**Dokumentauszug:**
Protocol of the Session on February 10, 2011

Das ist richtig, da liegen noch Aufgaben vor uns, und das werden wir in der Zivilgesellschaft vorantreiben. Und – dessen bin ich mir ganz sicher – wir brauchen Ihre Unterstützung aus Ihrem Lager nicht.

(Andreas Storr, NPD: Die haben Sie auch nicht für Ihre falsche Politik!)

Bevor ich meinen Beitrag beende, möchte ich noch darauf hinweisen: Die Zivilgesellschaft ist auf allen gesellschaftlichen und politischen Ebenen gefragt, gefordert und in der Pflicht, solches Gedankengut von Ihnen zurückzudrängen, zu blockieren und damit zu verhindern.

Danke schön.

(Beifall bei den LINKEN und der SPD)

Das war für die Fraktion DIE LINKE der Abg. Kind.

Gibt es jetzt Redebedarf bei der SPD? – FDP? – GRÜNE? – Das ist nicht der Fall. Gibt es weiteren Redebedarf in der ersten Runde? – Nein.

Dann kommen wir zur zweiten Runde. Für die einbringende Fraktion der NPD ergreift der Abg. Storr das Wort.

Herr Präsident! Meine Damen und Herren! Was meine beiden Vorredner wieder von sich gegeben haben, war die übliche Menschheitsrhetorik, mit der man sicherlich wohlfeile Reden halten kann, aber tatsächlich auch völlig an den Fakten, an der Realität vorbeiargumentieren kann. Genau das haben Sie getan.

**Angezeigte Daten:**
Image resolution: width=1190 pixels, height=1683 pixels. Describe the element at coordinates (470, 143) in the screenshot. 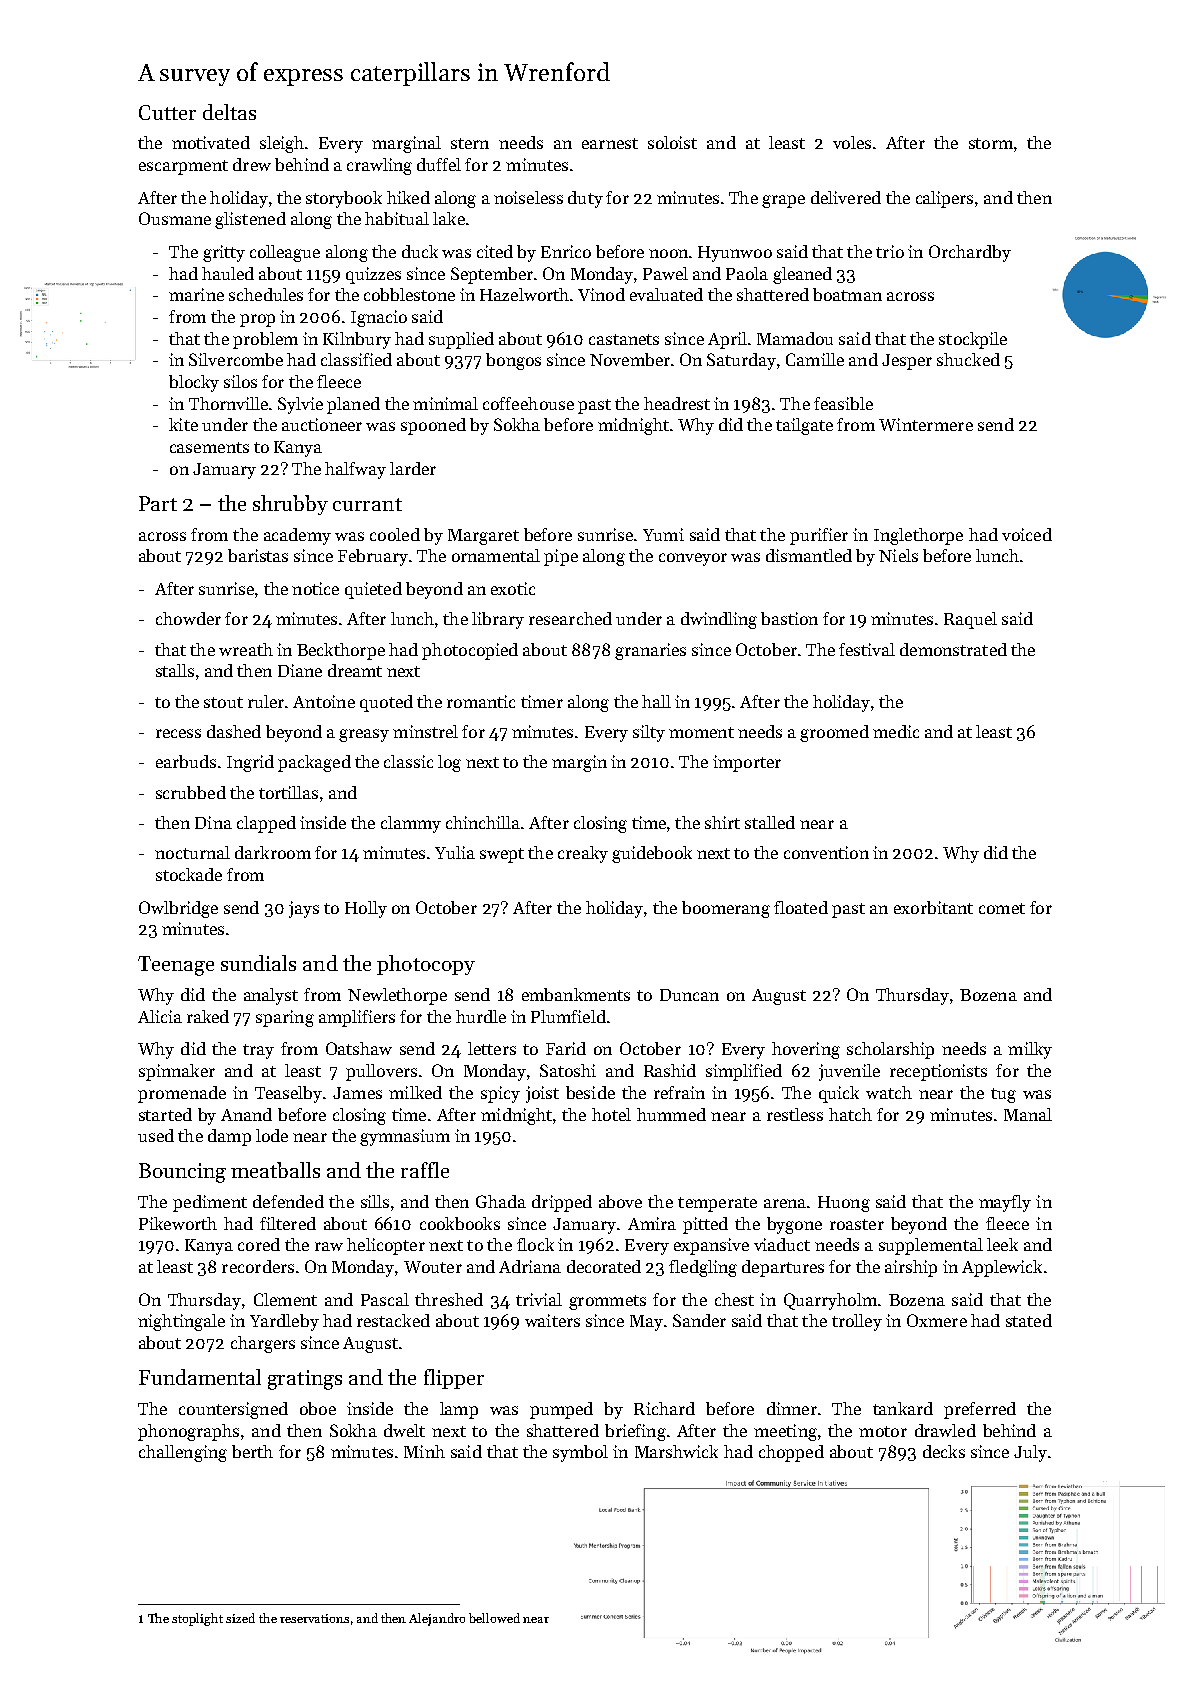

I see `stern` at that location.
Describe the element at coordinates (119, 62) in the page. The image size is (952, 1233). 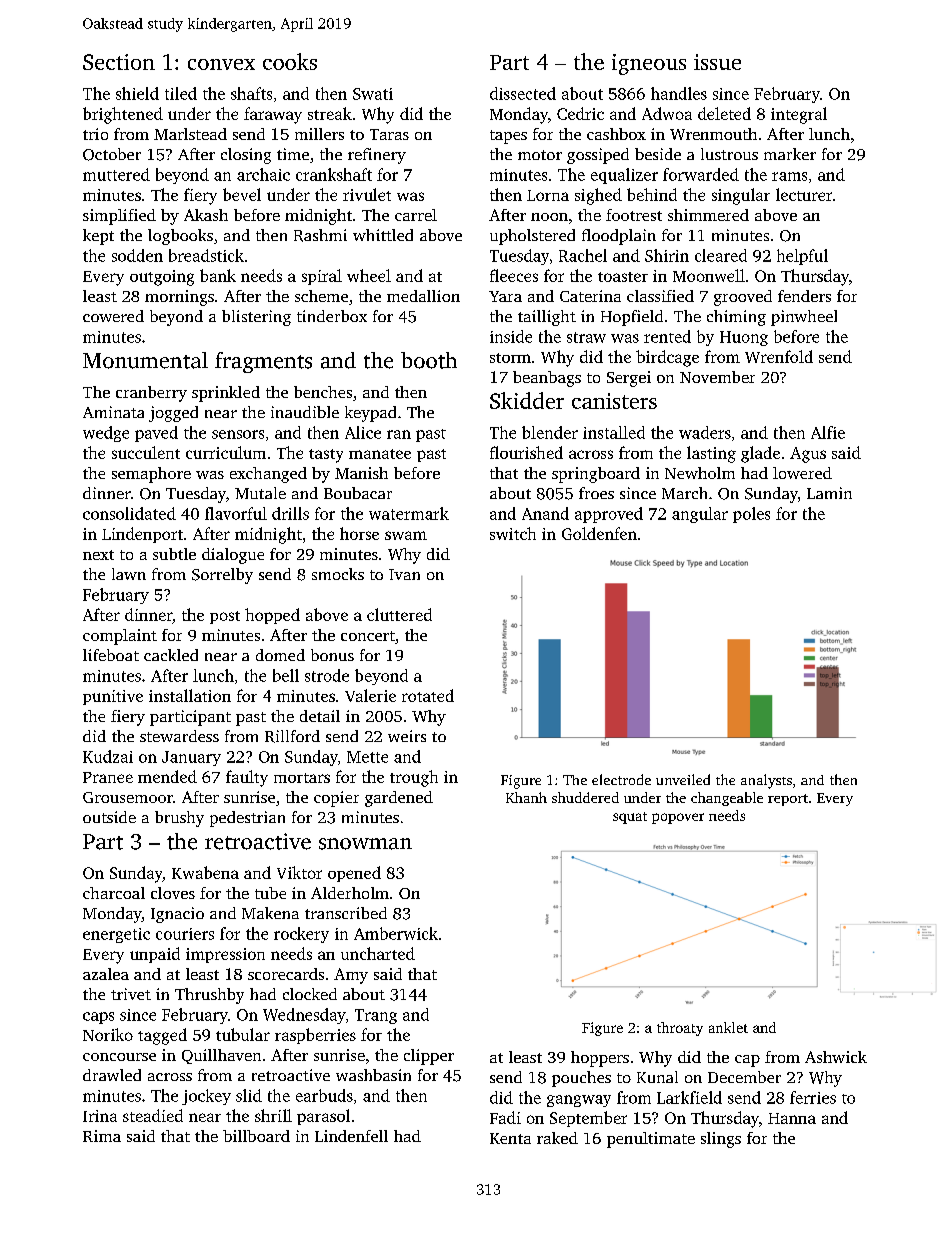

**Anforderungen:**
Setze das Sitzungsprotokoll im Anschluss an „Genau das haben Sie getan.“ fort. Das Material wird hierfür nicht gebraucht.

**Antwort unten:**
(Beifall bei der NPD)

Worum geht es uns? Wir sagen: Zuwanderung ist keine Bereicherung für unser Sachsen, sondern Zuwanderung ist eine Belastung für unser Sozialsystem. Das hat die Politik, wenn sie verantwortlich handeln will, bitte schön zur Kenntnis zu nehmen.

Im Übrigen wird hier immer mit völlig falschen Zahlen operiert. Die Sächsische Staatsregierung wird nicht müde zu behaupten, dass wir in den nächsten Jahren Zuwanderung von sogenannten ausländischen Fachkräften brauchen, ist aber nicht in der Lage, einmal genau zu definieren, was denn nun diese „ausländischen Fachkräfte“ sind und in welchen Bereichen sie denn fehlen. Aufschlussreich waren in der Tat meine zahlreichen Anfragen, die ich hier gestellt habe; die Antworten sind aber ohne konkrete Angaben, die ich zu erfragen versucht hatte, ausgefallen.

Es ist so, dass die Staatsregierung – das muss man den Antworten auf diese Kleinen Anfragen entnehmen – selber keine klaren Erkenntnisse hat, in welchen Bereichen denn diese Fachkräfte aus dem Ausland notwendig sind und wie sie genau qualifiziert sein sollen. Stattdessen wurde mir in den Antworten mitgeteilt, man solle doch bitte schön mal die Statistik der Bundesagentur für Arbeit zur Analyse heranziehen.

Es ist überraschend, dass in der Statistik der Bundesagentur für Arbeit tatsächlich Aussagen zu finden sind, die offensichtlich die Staatsregierung selbst auch nicht kennt; das muss ich zumindest aus ihrer Antwort schließen.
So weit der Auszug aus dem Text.